**OBJECTIVE**
Count the lines below that contain the word "This" with matching capitalization, and reply with only that number.

**RECORDS SUPPLIED**
══════════
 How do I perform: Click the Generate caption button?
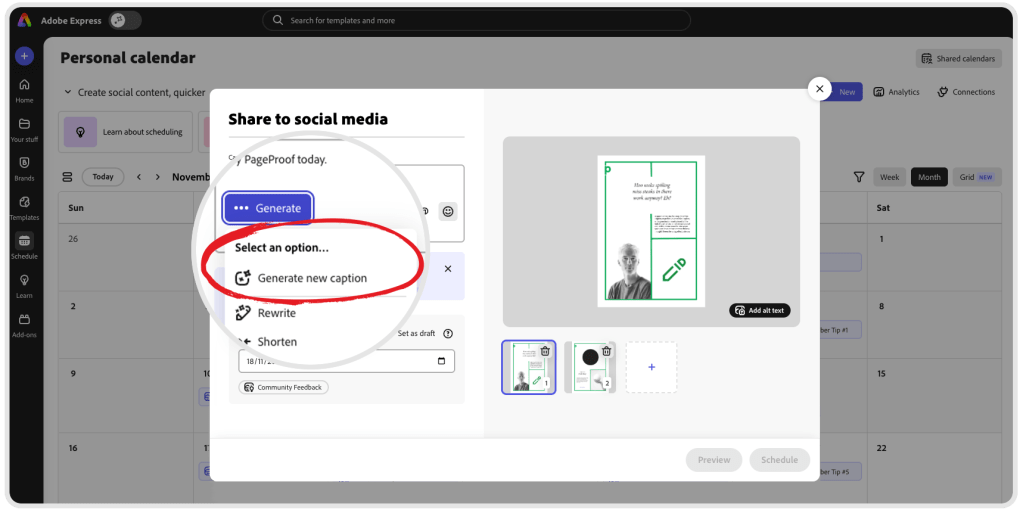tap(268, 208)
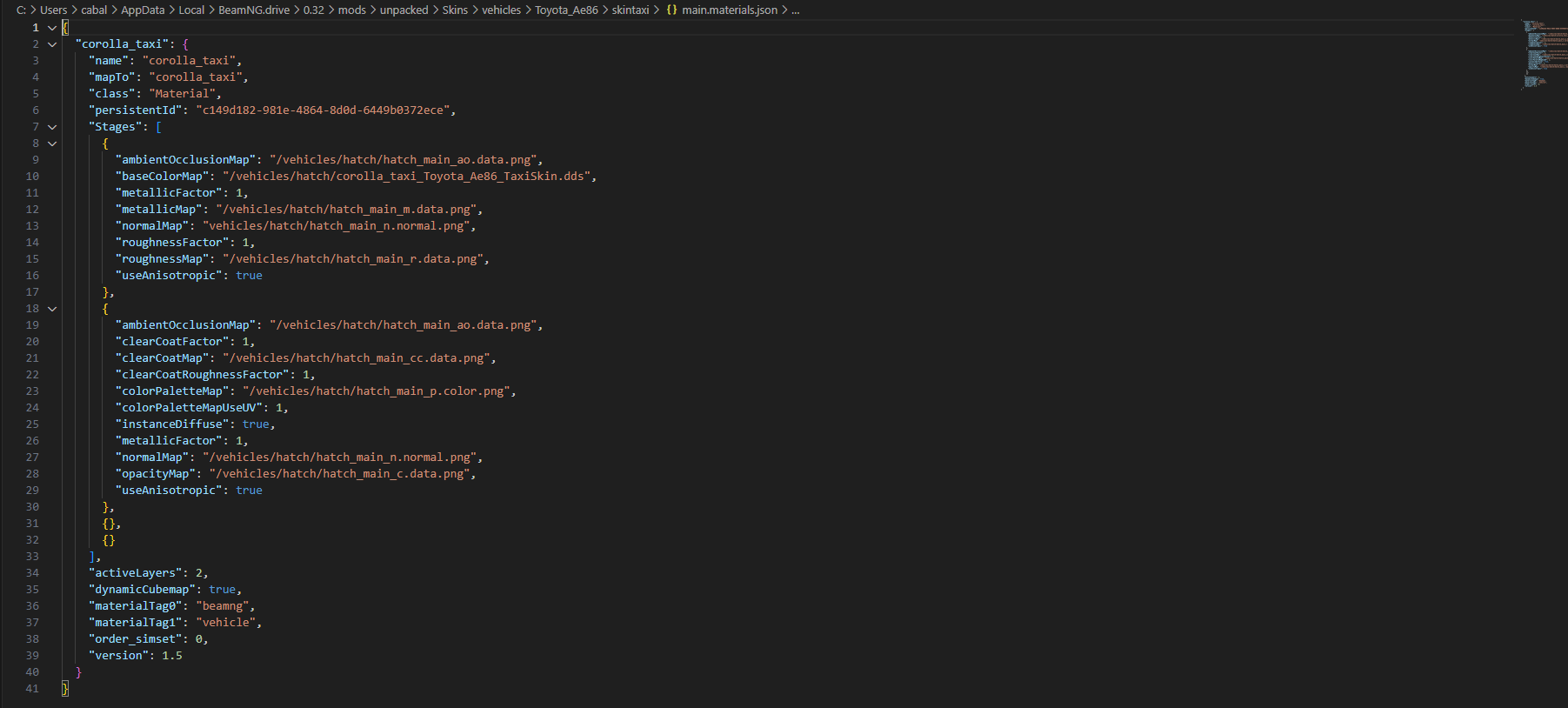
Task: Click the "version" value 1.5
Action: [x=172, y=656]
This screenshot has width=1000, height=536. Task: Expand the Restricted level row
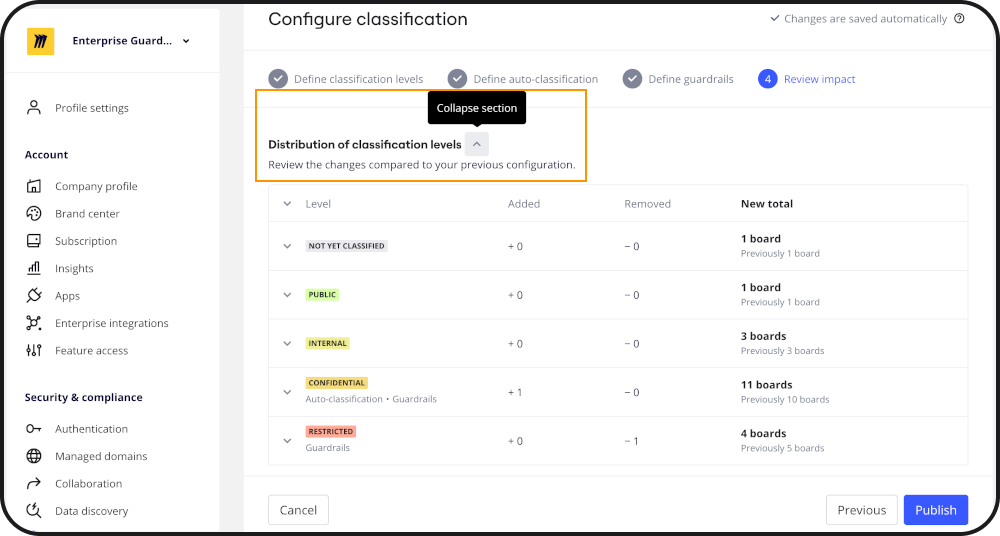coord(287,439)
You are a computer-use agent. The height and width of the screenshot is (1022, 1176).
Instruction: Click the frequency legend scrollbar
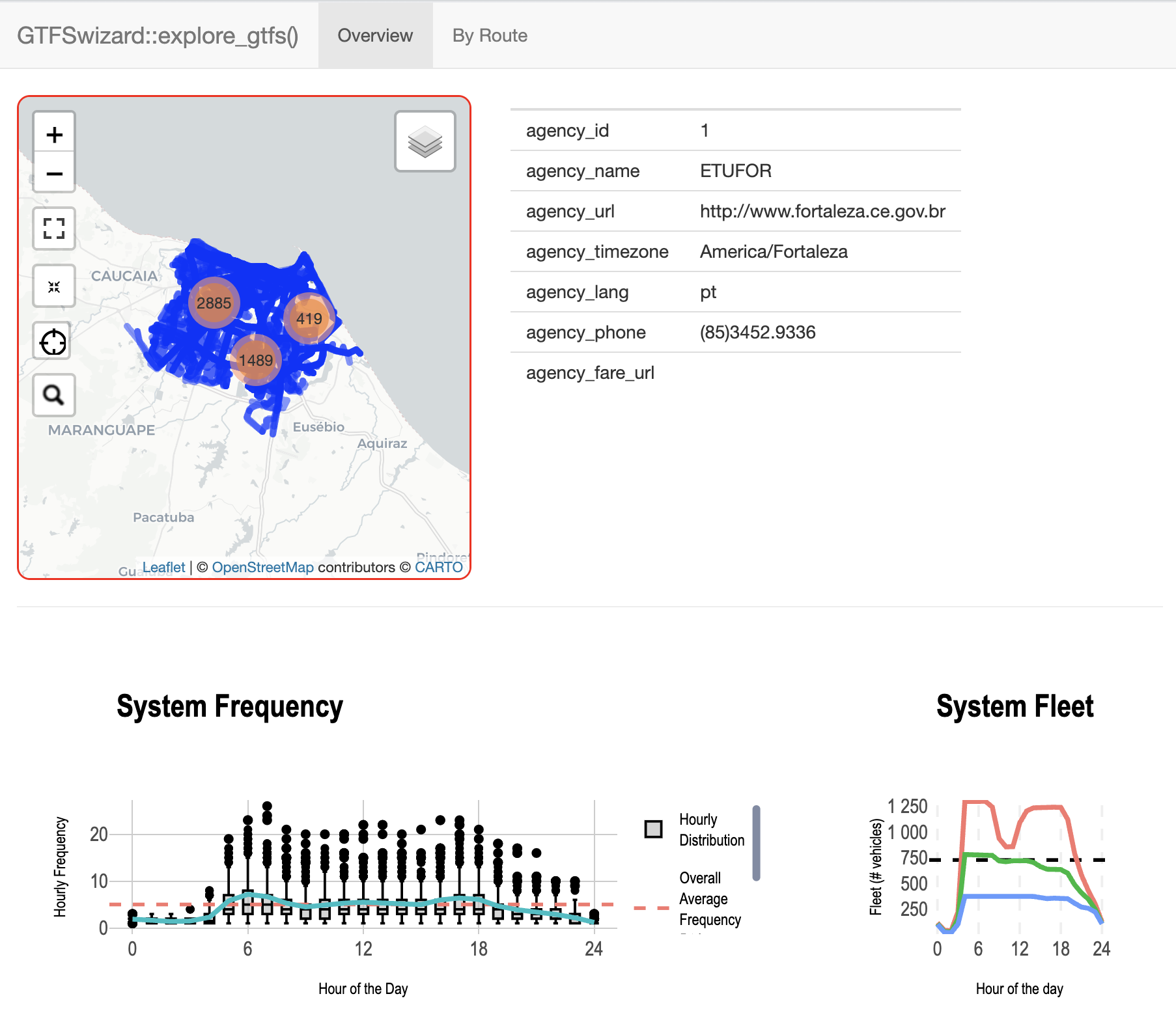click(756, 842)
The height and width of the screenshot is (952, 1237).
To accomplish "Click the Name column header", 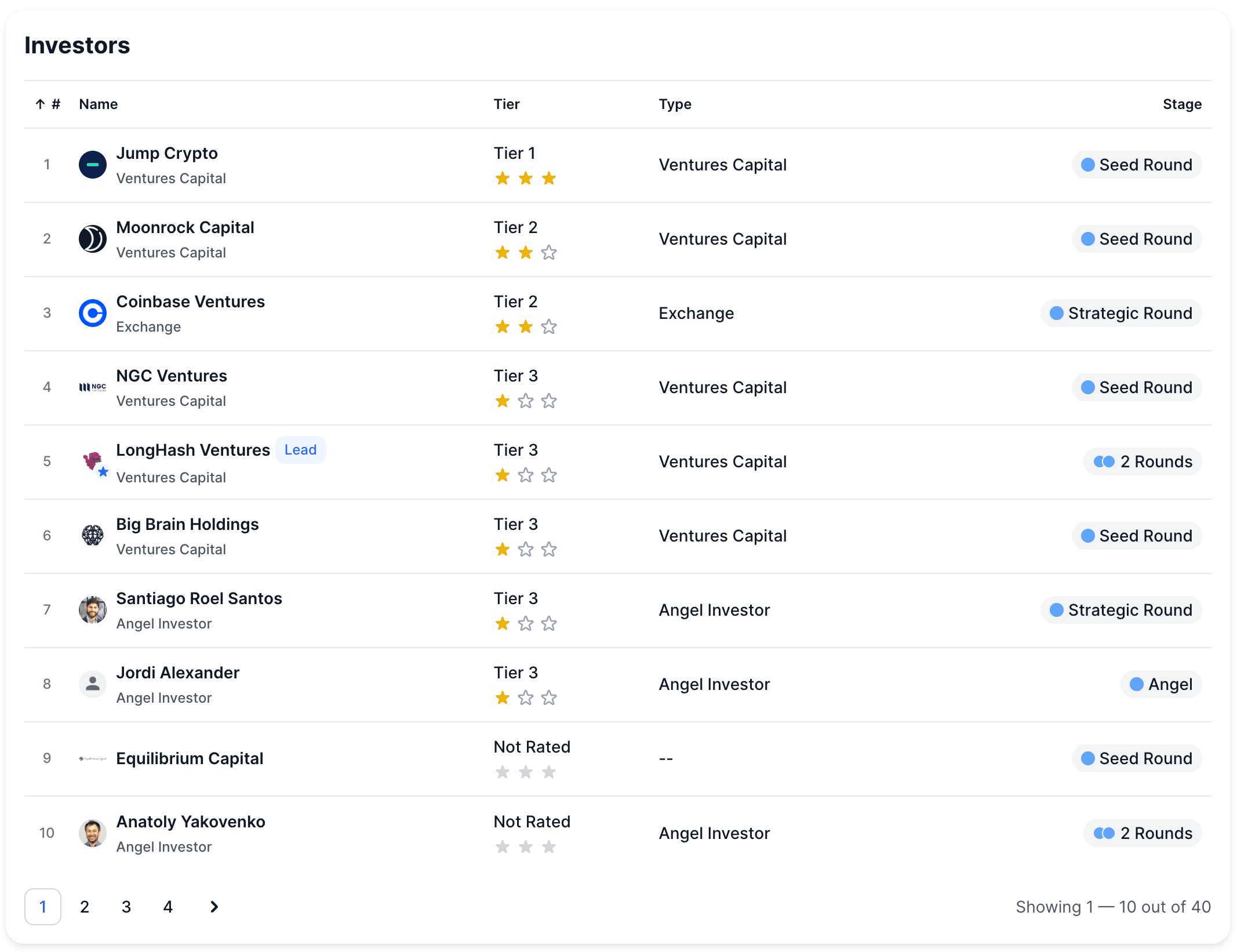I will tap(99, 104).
══════════
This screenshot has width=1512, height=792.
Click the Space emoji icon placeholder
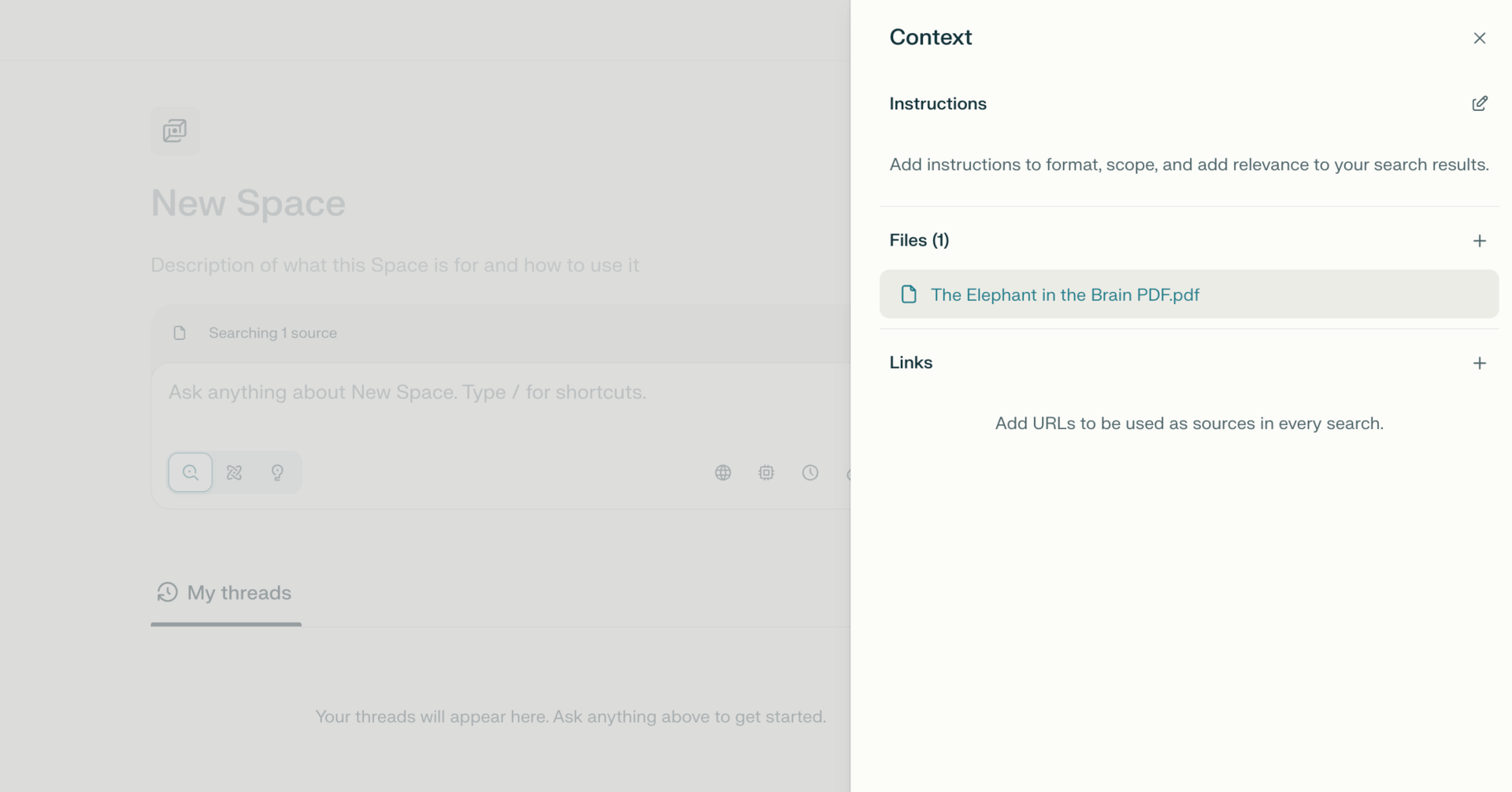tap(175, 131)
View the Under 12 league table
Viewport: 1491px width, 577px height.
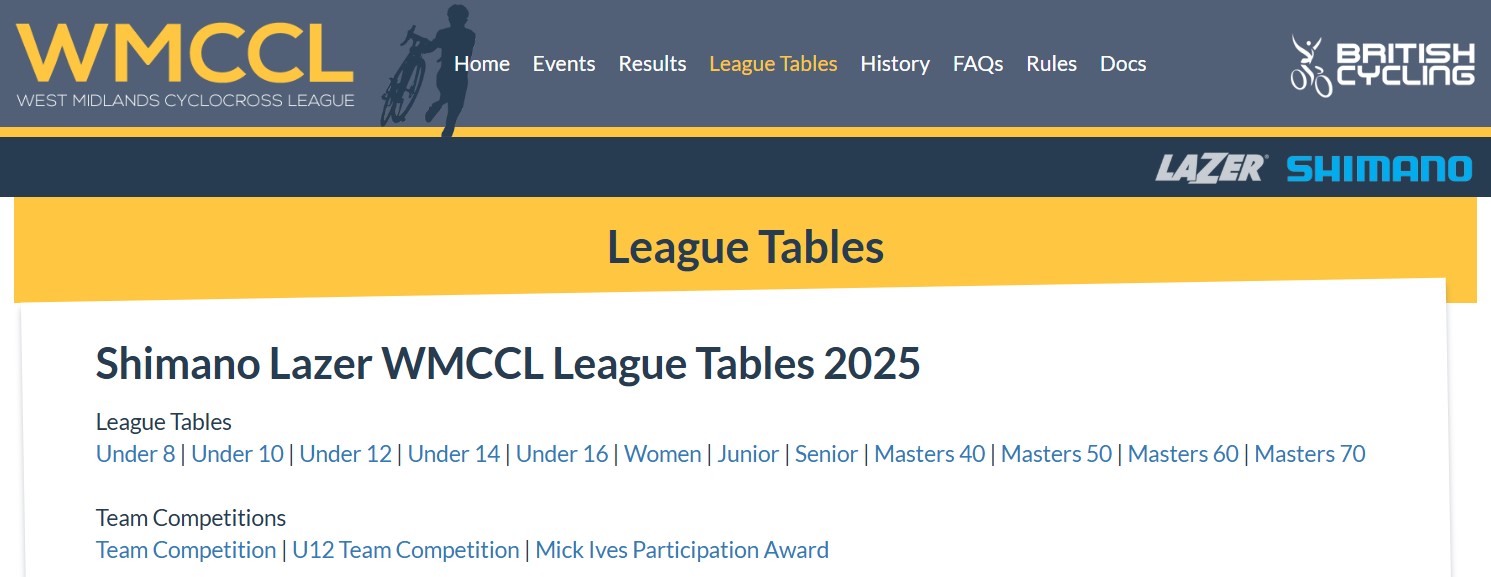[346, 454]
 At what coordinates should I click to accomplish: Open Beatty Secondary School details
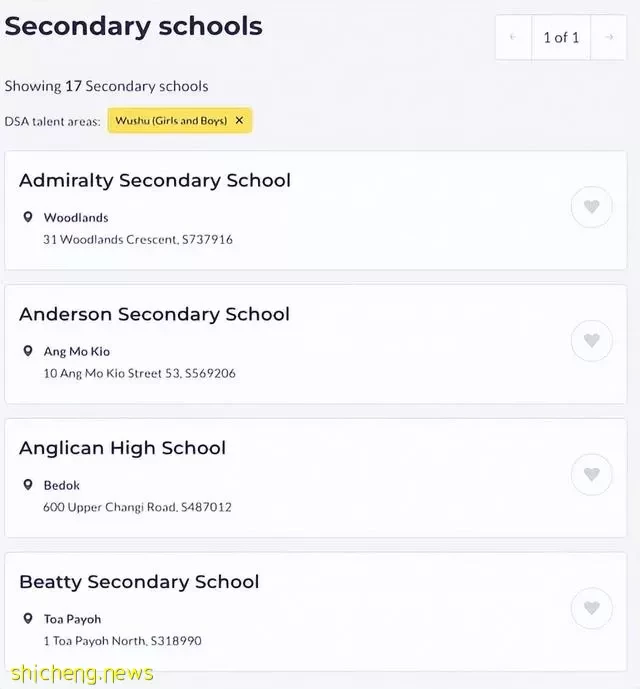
══════════
**FINISHED TASK**
2